Just two days ago, the gong at the Hong Kong Stock Exchange rang for the "first stock of the robot brain". Seer Robotics went public, and its share price soared by more than 38% during the intraday trading on the first day. What's eye - catching are the data from the prospectus stage: the public offering part received nearly 6,000 times over - subscription, and the winning rate for one lot was only 5%. Eight cornerstone investors, including Hillhouse Capital and Yuanbao Family Office, invested a total of HK$462 million.

A company that has been established for only six years, with an annual revenue of 442 million yuan and still in a loss - making state, has received such enthusiastic pursuit in the capital market. Its core selling point is not the robot body, but the controller known as the "robot brain". According to data from CIC Consulting, in terms of sales volume, Seer Robotics' robot controllers have captured 24.8% of the global market and 45.2% of the Chinese market, both ranking first.

Seer Robotics' listing happens to coincide with the industry inflection point.

In the past two years, most of the attention in the embodied intelligence track has been focused on humanoid robot bodies. The focus of public opinion has always been on which company's robots can walk more steadily, move more flexibly, and look more human - like. However, in 2026, the trend has changed.

Capital has begun to bypass the "body" and directly flow towards the "brain". According to statistics from QbitAI, in the first half of 2026, the total domestic financing in the embodied intelligence track was about 43.8 billion yuan. More than half of it flowed to companies focusing on the "brain", while less than 20% went to body manufacturers.

This is a shift in the focus of industrial value during the process of embodied intelligence moving from concept verification to large - scale implementation. As the hardware body gradually matures and the supply chain becomes more stable, the core variable that determines what a robot can do and how well it can do it is shifting from the mechanical structure to the intelligent system.

01

Bypass the body and go straight for the brain

Back in 2024, the most popular companies in the embodied intelligence track were humanoid robot complete machine companies.

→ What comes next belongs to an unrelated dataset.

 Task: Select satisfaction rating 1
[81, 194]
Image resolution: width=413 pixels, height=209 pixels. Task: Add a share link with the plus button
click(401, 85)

UBTECH went public on the Hong Kong Stock Exchange. Companies such as Zhipu AI, Unitree, and Fourier successively launched new products, and each product launch attracted the collective attention of the technology circle. The narrative logic at that time was straightforward: embodied intelligence is the next - generation computing platform, and humanoid robots are the ultimate form. Whoever can produce mass - marketable bodies first will gain an advantage.

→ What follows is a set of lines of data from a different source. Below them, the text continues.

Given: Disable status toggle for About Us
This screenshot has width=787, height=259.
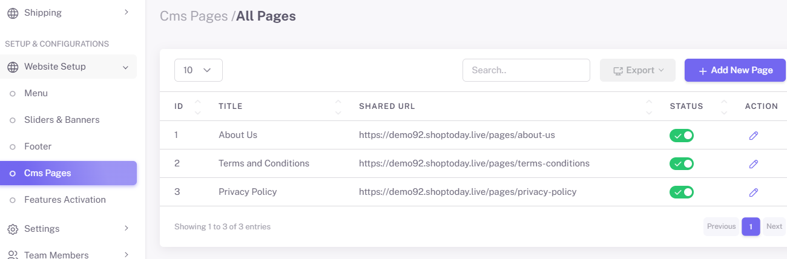Looking at the screenshot, I should pyautogui.click(x=682, y=136).
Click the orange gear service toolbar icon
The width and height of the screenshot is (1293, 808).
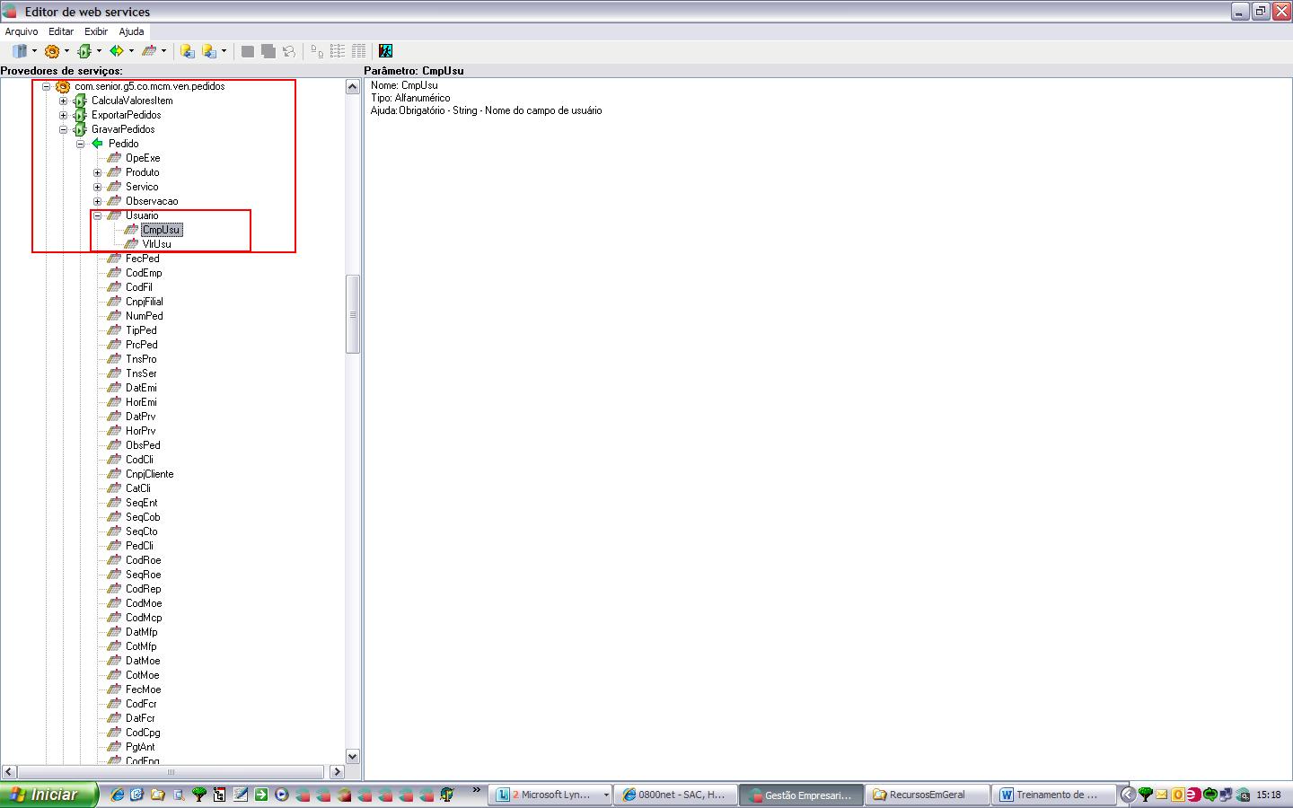pos(52,51)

However, in just over a year, the focus of capital has shifted.

The financing structure in the first half of 2026 is quite telling. Brain - focused companies received half of the funds, while full - stack, core component, and body - focused companies have moved to the periphery. From another perspective, companies related to the "brain" have received nearly 70% of the total financing, and pure hardware body companies have been squeezed to the edge.

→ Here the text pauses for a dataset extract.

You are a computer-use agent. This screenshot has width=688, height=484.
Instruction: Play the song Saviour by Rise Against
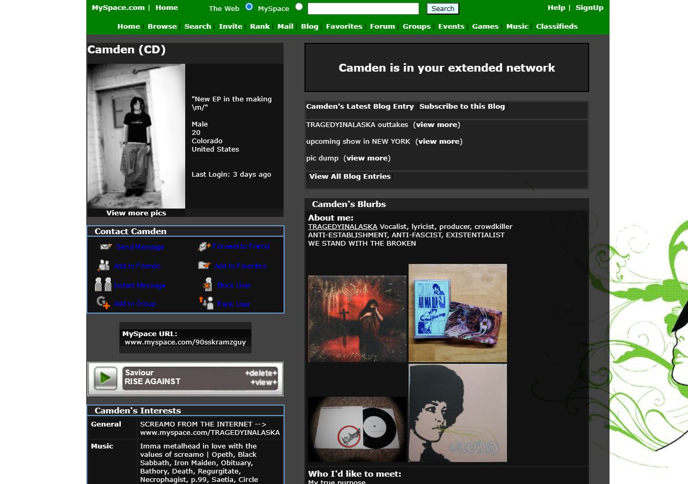tap(105, 378)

The financing pace is also accelerating. Many brain - focused companies complete a round of financing on average every month. For the two fastest companies, there was only a two - week interval between two rounds of financing. This speed is not common in the hard - tech field. Usually, only the Internet and pure software tracks see such intensive capital injections.

The logic behind this is not complicated. After two years of explosive development, the technical threshold for robot bodies is rapidly decreasing. Unitree Technology announced that the price of its bipedal humanoid robot Unitree R1 has been reduced from 39,900 yuan to 29,900 yuan and is now available for immediate purchase.

Previously, humanoid robots were generally considered products in the hundreds of thousands of yuan range. Behind the price drop is the maturity of the supply chain and the start of large - scale production. The costs of core hardware such as joint modules, motors, and reducers are all rapidly decreasing, and the advantages of Chinese manufacturing are emerging.

When the "body" is no longer scarce, the value of the "brain" becomes prominent.

The reason is simple: for the same robot hardware, different brains can lead to vastly different tasks. A low - end controller can only make a robot repeat the same handling tasks along a pre - set route, while a high - end intelligent controller can enable a robot to sense environmental changes, plan paths autonomously, cooperate in multi - robot operations, and even understand natural language instructions through large models. The former sells hardware, while the latter sells capabilities.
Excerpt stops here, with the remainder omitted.